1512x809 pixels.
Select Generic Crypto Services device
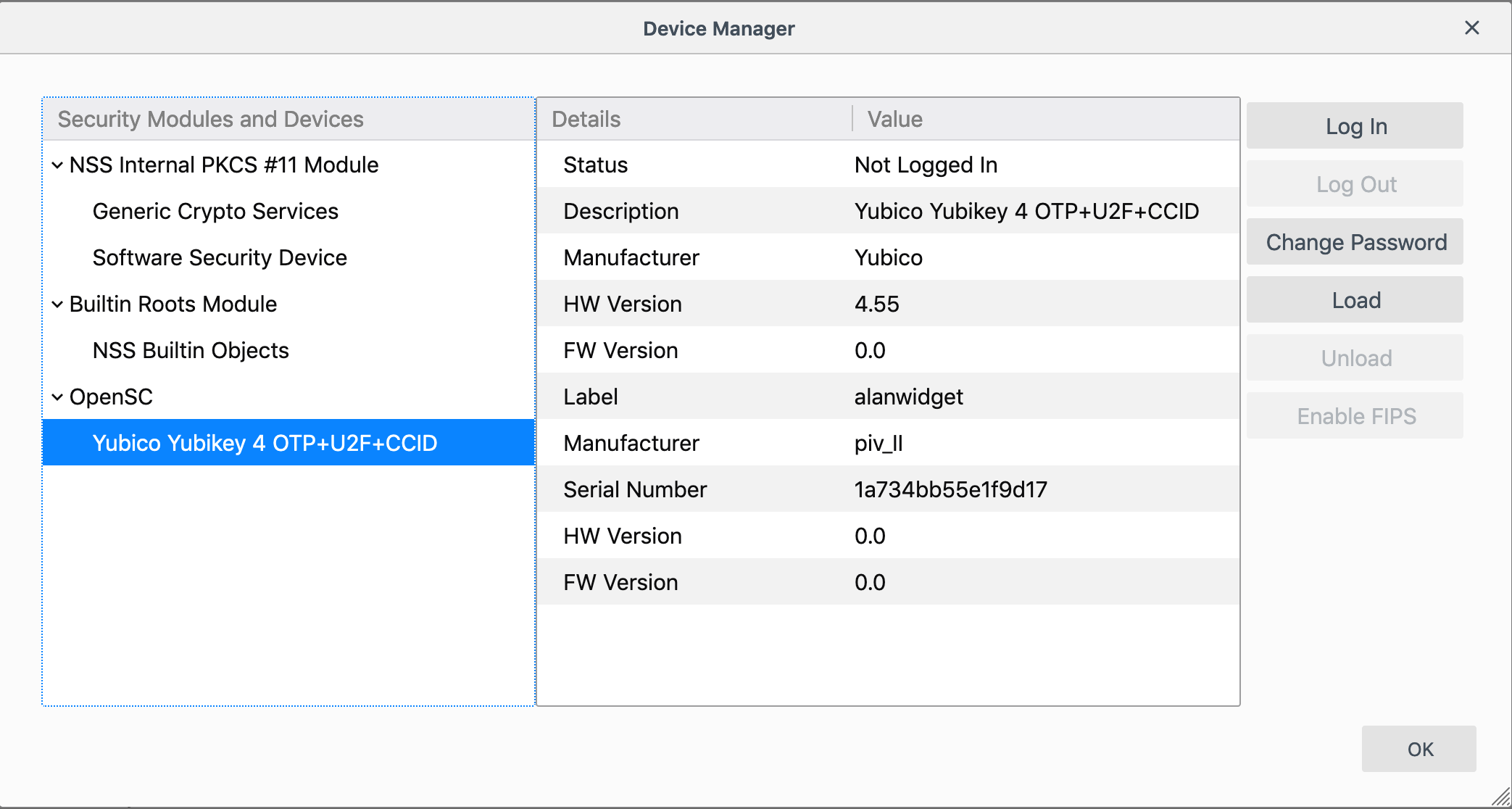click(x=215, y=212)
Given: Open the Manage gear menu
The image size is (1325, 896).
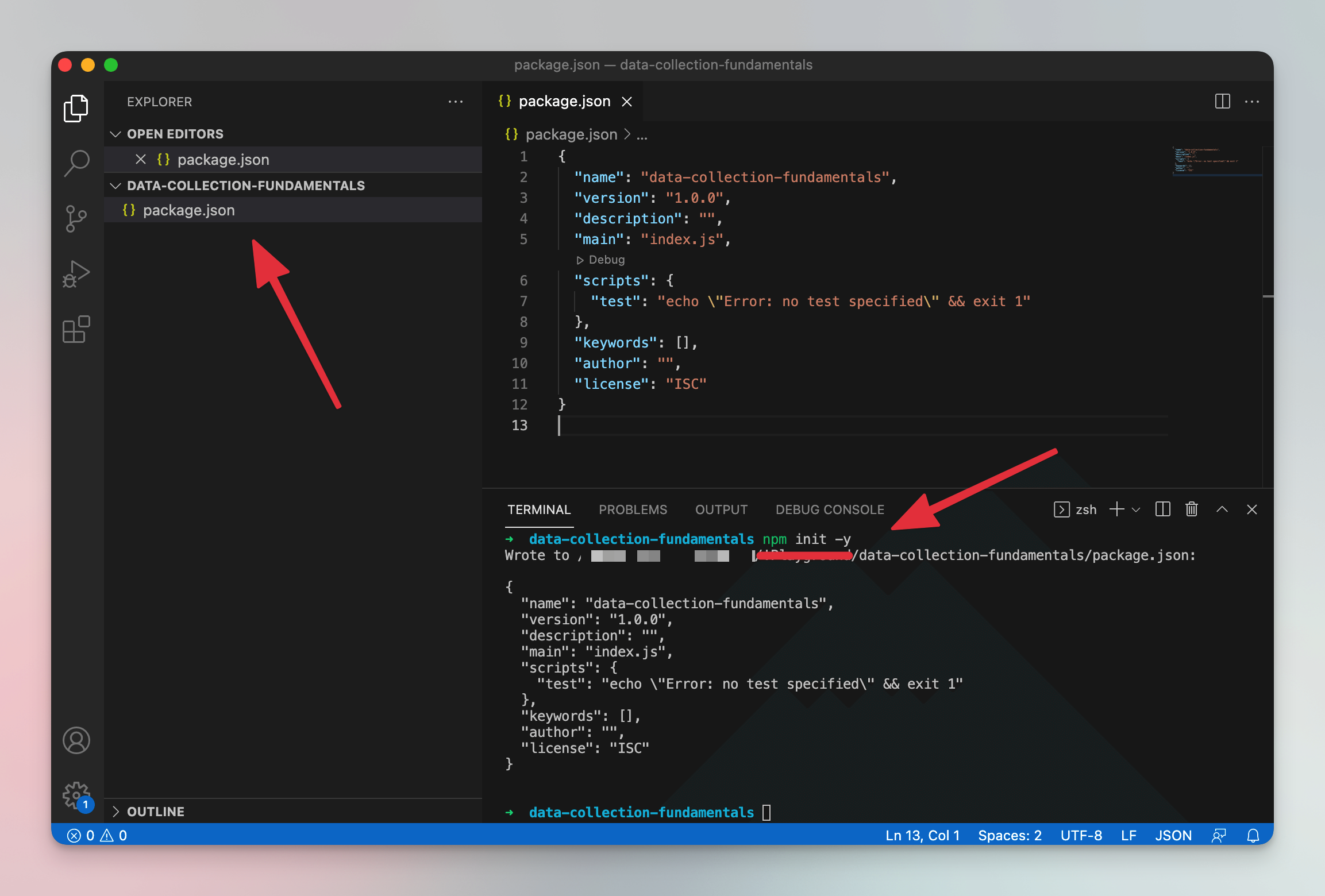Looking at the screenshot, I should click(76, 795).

*Task to complete*
Reproduce exactly, and only, the part of the entries above that runs from the line with "Given: Open the Manage gear menu" to the last line, both included. Pictures stay out.

*Response*
Given: Open the Manage gear menu
The image size is (1325, 896).
Looking at the screenshot, I should click(76, 795).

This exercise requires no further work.